We talked about our gardens, cooking, the weather, and apples before shifting to talk of Lebanon. One of the guys in the group is from Lebanon, and he gave an update on his family, who live very close to the conflict zone. We listened to him describe their incredibly stressful situation, and then he pivoted and told us how he sent a photo of his beautiful 27-pound watermelon to his dad, who said, "You may have picked it too soon."
Even in a time of war and uncertainty, conversation around food comes naturally, and people are ready to debate the finer points of harvesting watermelons. When you only have a few plants, judging ripeness is an important skill.
I advised my friend on the indicators for a ripe watermelon. We had been watching this melon develop for weeks. I thought the time was right, but you never know until harvest.

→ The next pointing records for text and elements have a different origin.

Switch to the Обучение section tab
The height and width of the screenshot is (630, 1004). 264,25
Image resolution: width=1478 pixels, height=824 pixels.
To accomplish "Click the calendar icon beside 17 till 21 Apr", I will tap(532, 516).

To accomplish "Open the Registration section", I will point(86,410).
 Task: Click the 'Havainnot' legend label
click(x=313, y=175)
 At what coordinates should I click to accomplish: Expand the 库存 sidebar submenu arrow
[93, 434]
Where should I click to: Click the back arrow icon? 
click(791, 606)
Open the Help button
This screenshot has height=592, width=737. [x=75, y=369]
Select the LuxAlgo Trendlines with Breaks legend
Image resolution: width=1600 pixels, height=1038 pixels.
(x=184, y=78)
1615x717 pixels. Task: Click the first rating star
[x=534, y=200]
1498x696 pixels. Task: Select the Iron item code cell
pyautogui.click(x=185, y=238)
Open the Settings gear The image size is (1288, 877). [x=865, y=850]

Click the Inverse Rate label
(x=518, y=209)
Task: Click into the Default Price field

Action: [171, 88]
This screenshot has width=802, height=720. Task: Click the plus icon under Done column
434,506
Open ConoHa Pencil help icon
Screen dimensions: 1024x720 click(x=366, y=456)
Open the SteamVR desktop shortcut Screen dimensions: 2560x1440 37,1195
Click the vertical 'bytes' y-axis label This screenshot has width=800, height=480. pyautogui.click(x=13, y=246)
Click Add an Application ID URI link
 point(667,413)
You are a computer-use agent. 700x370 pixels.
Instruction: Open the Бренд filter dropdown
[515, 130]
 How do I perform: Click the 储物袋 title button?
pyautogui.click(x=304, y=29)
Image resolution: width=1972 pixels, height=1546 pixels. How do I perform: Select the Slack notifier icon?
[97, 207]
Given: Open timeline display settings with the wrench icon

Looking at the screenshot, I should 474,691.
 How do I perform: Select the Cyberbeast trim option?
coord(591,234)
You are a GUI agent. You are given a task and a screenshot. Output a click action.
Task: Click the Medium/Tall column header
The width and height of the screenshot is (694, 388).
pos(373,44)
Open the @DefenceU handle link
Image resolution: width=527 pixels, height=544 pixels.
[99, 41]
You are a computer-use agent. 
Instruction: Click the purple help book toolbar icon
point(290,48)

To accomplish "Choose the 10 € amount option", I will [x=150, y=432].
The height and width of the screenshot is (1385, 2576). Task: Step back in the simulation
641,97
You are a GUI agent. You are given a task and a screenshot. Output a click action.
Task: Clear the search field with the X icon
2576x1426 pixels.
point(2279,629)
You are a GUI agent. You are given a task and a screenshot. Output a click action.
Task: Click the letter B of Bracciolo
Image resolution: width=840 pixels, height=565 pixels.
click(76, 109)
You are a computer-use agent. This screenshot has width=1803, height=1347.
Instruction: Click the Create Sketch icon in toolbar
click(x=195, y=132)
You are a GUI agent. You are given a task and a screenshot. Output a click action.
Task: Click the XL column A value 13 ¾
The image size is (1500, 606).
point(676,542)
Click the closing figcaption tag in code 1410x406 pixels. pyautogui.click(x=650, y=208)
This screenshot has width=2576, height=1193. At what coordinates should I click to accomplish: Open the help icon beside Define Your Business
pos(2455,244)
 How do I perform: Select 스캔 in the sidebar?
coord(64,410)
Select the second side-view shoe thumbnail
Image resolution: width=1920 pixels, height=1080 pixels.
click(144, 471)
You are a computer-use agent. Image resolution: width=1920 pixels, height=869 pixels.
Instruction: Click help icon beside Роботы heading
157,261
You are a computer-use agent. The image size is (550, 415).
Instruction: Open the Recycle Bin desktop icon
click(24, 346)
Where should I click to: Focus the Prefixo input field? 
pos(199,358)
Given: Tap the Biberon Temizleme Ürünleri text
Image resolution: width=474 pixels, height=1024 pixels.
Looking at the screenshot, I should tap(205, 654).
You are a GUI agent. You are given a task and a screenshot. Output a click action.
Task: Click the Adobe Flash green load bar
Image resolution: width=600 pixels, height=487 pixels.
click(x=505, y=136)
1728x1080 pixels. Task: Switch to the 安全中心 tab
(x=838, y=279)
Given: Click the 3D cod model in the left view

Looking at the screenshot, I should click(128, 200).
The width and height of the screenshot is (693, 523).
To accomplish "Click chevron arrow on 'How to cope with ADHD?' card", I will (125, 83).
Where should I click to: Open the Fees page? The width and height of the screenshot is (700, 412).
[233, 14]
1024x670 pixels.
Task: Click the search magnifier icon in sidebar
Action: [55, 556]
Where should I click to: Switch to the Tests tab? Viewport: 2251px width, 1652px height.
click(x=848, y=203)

At some point, you have to have faith in yourself, assume the best, and cut the vine. We had a lot invested in this melon, and all that time, care, and connection made it sweet on many levels.
We all took great delight in the watermelon. I realized that this group's focus on the inherent goodness within each of us is why we all feel nurtured by our time together. Trusting in our goodness and drawing it out of each other is contagious.
As we sat basking in the glory of the watermelon, dark clouds rolled in from the west, and rain appeared in the distance. This could have dampened our post-dinner hike, but in the spirit of focusing on goodness, we saw it as a gift for the plants and us.
Rain started to fall, and we moved onto the back porch to watch the show. Heavy rain poured down at a 45° angle. We were all mesmerized. The wind picked up, the sun peaked through an opening in the clouds, and thunder boomed off in the distance. When the sunlight hit the flickering cottonwood leaves down by the creek, they turned silver and flashed in the sun.
The rain eventually tapered off, and goldfinches started singing. We walked into the prairie and noticed a rainbow above the tree line. A little farther down the trail, the entire rainbow appeared. We were amazed. None of us could remember seeing a prettier rainbow.
The guy hosting our September dinner said, "I will have a double rainbow at my place."
The dark clouds rolled off to the east, and a bright blue sky appeared in their wake. Our lives encompass this dynamic of light and dark, health and illness, happy and sad, but these are fleeting states of being. Within our group, we are touching into something deeper. We have come to see that we all face challenges, but they do not define us. We are, ultimately, one life. We are the trusting goldfinch, shining rainbow, dark clouds, rain, and wind.
I wish I could show you
When you are lonely or in darkness,
The astonishing light
Of your own being!
Hafiz
What a lovely post! The goldfinch is adorable, and your gathering of friends sounds wonderful. Thanks for the idea on how to cook okra!
Yes, young birds often trust people! A deceased friend of mine said, when looking at some young sparrows, “They haven’t learned to be afraid yet!”